*** Opening Provided passage ***

In reviewing the preceding literature, a number of methodological procedures suggest themselves for future research on aging and auditory scene analysis. First, and somewhat obvious, it is essential that participants be screened for hearing impairment in both ears. In particular, the integrity of the cochlea should be assessed in a more comprehensive way than just measuring pure tone thresholds in an effort to dissociate nonthreshold-changing peripheral deficits from true central deficits in auditory processing. One test that could provide some information is a distortion-product otoacoustic emission (OAE). Although outer hair cells must be functioning to some degree in order to measure normal thresholds, OAEs are a more sensitive measure of outer hair cell health than pure-tone audiometry and may prove useful in assessing cochlear damage in general. Another potentially useful test would be fine-scale audiometry, which consists of obtaining thresholds with a greater degree of frequency resolution. This method can provide evidence for hearing changes that are not reflected in octave-wide measurements. There are obviously a number of deficits that cannot be easily accounted for by any peripheral problems, but the age-related problems in a wide range of auditory tasks might be accounted (at least partly) by peripheral degradation. Distortion-product OAE assessment might be useful in addressing this issue since it is readily available (and fast), and because it is generally accepted as a sensitive measure of cochlear integrity.
Whenever possible, speech discrimination scores should also be obtained for each ear. Given that the nature of auditory scene analysis research can often rely upon somewhat artificial stimuli, the acquisition of SPIN test scores (or another comparable test) becomes critical. This allows the researcher to establish a correlation between performance in experimental tasks thought to tap into the operation of low-level acoustic mechanisms and speech comprehension in noise, which is an important end product of auditory scene analysis. Also, since musical expertise is likely to influence auditory scene analysis, participants should be asked about the duration of any musical training, and groups should be matched for musical training and listening habits. All of this should be in addition to using standard exclusion screening criteria such as neurological or psychiatric illness and drug or alcohol abuse.

*** Closing Provided passage ***
*** Opening Data extract ***

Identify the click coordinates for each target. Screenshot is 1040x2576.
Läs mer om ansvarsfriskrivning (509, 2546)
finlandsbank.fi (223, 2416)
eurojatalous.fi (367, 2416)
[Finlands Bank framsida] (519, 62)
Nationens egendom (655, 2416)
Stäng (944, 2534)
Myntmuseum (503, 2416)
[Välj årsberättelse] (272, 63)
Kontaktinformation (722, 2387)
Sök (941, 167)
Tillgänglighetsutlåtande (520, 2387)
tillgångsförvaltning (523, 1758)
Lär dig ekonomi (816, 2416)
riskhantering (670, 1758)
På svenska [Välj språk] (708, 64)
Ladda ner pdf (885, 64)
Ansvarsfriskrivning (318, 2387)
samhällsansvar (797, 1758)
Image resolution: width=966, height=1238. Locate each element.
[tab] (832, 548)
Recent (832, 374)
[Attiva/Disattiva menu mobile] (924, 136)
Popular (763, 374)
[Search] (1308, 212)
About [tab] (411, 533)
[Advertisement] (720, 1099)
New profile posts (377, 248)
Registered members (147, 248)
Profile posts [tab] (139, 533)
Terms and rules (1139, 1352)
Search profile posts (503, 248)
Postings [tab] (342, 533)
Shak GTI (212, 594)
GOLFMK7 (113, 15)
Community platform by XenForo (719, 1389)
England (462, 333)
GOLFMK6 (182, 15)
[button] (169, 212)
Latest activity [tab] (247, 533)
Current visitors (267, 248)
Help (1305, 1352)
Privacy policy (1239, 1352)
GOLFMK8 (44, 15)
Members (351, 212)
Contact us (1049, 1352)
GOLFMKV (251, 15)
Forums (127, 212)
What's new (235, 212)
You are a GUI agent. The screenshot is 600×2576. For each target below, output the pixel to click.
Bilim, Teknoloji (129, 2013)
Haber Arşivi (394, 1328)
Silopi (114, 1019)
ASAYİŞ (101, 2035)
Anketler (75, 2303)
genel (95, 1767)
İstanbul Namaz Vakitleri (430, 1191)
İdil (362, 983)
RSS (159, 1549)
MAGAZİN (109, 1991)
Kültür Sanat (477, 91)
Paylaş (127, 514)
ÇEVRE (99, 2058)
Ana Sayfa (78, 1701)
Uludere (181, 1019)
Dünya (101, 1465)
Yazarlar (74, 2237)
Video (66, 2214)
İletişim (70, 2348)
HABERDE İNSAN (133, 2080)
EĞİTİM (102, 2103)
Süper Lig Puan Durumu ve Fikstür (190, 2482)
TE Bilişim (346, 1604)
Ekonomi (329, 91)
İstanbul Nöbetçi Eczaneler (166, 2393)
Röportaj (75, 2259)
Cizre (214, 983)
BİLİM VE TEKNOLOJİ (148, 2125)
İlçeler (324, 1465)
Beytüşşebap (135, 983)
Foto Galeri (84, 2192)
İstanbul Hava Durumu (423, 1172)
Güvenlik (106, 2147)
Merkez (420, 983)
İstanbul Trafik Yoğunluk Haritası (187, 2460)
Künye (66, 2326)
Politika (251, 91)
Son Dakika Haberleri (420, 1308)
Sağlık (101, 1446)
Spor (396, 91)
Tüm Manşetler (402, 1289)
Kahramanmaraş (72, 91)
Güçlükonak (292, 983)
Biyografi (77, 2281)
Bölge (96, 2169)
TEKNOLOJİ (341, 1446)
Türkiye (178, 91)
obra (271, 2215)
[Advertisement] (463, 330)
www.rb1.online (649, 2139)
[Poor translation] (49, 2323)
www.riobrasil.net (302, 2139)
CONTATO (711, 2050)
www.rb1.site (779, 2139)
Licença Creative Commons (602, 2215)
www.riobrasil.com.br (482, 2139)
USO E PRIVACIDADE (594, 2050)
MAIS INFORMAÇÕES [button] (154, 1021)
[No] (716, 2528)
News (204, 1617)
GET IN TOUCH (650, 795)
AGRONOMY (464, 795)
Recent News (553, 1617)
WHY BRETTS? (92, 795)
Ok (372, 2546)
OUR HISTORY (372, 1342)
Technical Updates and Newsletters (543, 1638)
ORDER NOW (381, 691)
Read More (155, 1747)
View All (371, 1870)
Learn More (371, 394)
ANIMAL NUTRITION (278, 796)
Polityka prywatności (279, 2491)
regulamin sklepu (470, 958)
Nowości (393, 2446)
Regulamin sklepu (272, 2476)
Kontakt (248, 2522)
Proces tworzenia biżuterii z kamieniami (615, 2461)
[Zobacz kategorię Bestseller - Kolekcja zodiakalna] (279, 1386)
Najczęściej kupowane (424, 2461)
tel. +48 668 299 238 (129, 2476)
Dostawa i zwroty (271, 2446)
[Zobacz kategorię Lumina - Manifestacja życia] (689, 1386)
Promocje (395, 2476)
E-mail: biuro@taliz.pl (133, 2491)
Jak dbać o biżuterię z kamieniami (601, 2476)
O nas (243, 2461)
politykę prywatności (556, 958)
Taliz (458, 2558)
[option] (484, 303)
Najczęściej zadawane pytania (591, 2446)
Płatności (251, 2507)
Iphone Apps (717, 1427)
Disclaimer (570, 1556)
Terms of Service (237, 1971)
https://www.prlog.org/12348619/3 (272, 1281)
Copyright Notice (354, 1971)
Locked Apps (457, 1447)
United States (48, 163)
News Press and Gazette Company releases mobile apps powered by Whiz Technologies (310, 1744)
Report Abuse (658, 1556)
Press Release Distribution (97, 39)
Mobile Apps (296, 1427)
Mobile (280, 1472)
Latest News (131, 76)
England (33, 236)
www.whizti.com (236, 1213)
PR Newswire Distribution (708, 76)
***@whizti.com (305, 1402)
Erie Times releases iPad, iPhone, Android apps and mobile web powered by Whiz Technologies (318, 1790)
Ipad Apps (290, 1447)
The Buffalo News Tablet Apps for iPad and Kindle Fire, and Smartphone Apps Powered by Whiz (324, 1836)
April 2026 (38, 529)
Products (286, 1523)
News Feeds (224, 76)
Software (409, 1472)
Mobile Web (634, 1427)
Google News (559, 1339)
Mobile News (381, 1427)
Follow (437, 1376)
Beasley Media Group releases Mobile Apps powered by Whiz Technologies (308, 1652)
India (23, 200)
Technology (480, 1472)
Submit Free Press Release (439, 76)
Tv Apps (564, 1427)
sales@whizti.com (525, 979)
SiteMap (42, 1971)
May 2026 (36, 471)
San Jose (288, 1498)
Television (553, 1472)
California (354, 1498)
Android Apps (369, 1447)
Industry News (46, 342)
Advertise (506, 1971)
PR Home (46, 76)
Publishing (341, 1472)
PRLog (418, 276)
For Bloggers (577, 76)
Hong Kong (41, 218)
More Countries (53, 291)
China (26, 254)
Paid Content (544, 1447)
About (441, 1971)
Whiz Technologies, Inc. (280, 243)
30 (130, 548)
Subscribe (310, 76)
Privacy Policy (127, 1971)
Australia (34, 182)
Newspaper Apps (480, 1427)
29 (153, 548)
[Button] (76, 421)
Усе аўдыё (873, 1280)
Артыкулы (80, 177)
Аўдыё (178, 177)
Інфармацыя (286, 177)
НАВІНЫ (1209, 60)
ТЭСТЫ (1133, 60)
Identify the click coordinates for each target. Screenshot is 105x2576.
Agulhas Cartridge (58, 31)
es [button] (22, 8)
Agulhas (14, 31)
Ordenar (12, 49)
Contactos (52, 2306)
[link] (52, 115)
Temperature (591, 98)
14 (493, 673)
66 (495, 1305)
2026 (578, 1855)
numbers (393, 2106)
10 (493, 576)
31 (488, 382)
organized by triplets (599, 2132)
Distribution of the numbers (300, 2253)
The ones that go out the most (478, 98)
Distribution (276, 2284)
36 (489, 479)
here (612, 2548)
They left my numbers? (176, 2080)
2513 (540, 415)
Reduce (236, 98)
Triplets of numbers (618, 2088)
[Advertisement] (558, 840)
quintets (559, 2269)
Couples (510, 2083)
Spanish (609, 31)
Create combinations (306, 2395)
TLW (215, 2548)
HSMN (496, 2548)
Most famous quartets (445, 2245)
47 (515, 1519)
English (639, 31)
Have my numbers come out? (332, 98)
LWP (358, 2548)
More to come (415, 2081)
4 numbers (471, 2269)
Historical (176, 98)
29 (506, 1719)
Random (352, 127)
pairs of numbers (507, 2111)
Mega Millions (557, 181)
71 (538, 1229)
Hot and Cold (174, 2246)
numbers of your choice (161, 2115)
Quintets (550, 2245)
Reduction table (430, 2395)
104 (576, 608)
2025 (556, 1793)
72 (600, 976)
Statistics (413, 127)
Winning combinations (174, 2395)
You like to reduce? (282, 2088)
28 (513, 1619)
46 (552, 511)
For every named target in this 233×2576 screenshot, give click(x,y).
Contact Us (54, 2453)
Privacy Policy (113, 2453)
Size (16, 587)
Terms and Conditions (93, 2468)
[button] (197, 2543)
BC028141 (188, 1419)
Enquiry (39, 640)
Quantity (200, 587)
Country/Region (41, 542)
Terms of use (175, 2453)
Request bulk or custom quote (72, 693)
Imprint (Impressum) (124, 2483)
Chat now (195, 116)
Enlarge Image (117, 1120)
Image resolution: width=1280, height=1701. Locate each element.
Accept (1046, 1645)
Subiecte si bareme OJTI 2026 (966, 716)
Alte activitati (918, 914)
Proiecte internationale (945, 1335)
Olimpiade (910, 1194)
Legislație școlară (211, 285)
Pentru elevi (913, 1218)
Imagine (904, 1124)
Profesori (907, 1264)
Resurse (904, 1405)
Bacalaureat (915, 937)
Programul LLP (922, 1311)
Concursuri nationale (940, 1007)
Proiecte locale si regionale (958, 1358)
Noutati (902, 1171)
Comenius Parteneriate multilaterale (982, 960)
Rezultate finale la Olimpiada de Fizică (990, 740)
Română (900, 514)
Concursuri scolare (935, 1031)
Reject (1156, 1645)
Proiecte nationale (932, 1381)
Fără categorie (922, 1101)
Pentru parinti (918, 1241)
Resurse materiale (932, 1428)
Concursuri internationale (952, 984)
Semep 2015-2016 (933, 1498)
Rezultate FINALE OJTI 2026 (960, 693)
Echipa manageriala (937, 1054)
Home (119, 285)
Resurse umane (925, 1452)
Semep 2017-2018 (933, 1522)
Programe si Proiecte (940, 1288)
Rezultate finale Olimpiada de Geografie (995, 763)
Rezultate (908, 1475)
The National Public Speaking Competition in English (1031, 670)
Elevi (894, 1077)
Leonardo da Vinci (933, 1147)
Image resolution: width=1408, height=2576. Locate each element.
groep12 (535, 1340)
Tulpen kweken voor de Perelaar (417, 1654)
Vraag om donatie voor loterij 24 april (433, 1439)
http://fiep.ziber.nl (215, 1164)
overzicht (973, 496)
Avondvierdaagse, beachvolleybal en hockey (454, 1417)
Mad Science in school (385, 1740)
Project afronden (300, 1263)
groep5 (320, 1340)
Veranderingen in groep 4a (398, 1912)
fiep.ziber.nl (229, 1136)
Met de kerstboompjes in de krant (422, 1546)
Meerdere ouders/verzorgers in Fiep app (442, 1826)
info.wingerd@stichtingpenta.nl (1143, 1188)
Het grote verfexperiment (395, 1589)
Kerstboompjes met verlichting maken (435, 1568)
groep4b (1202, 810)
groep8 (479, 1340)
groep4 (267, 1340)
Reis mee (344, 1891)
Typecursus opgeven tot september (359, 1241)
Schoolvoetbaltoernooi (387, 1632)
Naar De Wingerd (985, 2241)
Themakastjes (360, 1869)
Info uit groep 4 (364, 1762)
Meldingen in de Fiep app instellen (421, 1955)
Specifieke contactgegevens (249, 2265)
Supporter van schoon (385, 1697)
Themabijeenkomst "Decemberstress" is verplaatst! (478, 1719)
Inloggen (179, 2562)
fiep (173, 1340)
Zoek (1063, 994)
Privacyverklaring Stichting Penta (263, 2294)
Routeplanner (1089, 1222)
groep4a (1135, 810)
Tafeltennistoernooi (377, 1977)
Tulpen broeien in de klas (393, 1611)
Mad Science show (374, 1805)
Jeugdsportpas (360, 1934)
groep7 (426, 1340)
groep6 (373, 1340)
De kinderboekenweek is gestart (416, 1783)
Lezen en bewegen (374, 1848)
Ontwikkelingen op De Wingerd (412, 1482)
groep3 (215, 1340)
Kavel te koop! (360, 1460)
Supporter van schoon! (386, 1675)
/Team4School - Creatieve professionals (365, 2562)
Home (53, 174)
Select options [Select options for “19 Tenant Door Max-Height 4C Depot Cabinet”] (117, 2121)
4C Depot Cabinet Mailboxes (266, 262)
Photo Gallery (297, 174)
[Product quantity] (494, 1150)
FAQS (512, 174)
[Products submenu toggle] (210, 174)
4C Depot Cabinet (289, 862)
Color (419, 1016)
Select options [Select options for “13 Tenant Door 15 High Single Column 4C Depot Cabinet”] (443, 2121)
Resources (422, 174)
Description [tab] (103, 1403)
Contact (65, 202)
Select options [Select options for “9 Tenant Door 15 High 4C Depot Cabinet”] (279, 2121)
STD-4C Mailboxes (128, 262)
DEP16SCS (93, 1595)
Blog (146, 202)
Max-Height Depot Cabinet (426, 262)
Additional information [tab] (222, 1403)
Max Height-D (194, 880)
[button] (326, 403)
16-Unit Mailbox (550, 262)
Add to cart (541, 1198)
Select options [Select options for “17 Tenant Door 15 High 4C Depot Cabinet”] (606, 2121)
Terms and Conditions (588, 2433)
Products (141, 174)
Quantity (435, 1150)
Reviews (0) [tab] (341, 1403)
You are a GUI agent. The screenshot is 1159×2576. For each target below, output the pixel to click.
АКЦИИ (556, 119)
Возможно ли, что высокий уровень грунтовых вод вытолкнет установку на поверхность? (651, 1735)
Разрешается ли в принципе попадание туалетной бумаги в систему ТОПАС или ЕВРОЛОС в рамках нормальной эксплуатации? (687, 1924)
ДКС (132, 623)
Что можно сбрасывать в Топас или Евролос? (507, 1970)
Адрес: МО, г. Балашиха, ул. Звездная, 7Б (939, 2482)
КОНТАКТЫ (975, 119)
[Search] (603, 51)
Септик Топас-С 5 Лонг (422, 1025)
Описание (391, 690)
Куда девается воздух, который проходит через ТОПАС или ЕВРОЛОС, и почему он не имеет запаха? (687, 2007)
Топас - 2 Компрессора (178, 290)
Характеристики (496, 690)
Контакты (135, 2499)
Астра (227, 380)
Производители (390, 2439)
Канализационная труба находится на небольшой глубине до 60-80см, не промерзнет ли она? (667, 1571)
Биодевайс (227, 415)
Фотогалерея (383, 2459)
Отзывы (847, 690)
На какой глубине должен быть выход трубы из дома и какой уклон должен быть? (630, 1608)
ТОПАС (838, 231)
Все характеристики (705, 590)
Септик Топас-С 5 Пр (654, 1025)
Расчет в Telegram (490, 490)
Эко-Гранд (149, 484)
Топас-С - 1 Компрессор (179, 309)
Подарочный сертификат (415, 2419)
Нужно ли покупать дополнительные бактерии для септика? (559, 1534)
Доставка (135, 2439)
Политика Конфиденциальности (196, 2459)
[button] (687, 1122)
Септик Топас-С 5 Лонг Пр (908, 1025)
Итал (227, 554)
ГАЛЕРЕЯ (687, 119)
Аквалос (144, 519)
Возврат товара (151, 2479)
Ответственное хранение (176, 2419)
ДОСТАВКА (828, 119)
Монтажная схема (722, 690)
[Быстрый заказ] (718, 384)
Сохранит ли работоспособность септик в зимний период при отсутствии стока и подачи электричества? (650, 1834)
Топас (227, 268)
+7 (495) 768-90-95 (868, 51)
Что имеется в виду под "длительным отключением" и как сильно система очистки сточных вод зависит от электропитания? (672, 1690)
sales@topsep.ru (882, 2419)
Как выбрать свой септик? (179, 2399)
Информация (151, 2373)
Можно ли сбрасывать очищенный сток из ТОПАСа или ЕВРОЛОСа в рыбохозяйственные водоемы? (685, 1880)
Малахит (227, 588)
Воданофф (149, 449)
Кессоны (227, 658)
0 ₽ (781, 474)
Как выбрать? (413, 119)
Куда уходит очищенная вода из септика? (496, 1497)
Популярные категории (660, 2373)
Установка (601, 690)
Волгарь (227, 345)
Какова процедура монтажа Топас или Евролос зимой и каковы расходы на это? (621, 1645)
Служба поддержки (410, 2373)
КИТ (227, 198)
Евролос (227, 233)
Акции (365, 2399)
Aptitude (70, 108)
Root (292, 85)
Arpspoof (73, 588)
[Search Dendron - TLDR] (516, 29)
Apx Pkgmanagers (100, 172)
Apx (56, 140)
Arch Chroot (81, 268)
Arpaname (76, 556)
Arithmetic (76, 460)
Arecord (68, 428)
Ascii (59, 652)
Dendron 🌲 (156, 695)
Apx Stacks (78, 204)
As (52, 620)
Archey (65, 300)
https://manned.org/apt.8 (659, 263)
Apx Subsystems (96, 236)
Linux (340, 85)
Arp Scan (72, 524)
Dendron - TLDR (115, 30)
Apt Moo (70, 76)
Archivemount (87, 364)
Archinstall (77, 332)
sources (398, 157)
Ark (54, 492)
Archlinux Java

*** Closing Data extract ***

Task prompt> Proceed with the text on research methods for aging and auditory scene analysis, picking up after its final sentence. These entries were drawn from a separate source and are unrelated to the text on aging and auditory scene analysis.

Response for this exercise>
It is well recognized that hearing sensitivity diminishes with age, especially in the high frequency range. Despite screening for hearing impairment, it is not uncommon to find residual differences in hearing thresholds between young and old adults. Hence, several steps should be taken to dissociate the contribution of age-related changes in peripheral processing from those in central auditory processing. First, stimuli should be presented at a suprathreshold level (e.g., 80 dB sound pressure level) rather than at a given intensity increment above hearing threshold. This approach controls for loudness recruitment associated with sensorineural hearing loss (Moore, 1995). Second, stimuli generated using the lower frequency range should be used wherever possible as presbycusis affects primarily higher frequency signals. Third, analyses of covariance should be performed using participants' audiometric levels (pure tone and speech reception thresholds) as covariates to adjust for the contribution of age-related changes in hearing thresholds on behavioral measurements. Whenever possible, three or more age groups should be tested, thereby enabling the examination of when specific maturation processes begin, as well as observing differences in the rate of changes across the various age groups. Such experimental design considerations provide information that goes beyond merely identifying areas where older people perform worse than young people. Taken as a whole, the proposed research strategy provides a means to assess central auditory processing while taking into account differences in hearing thresholds.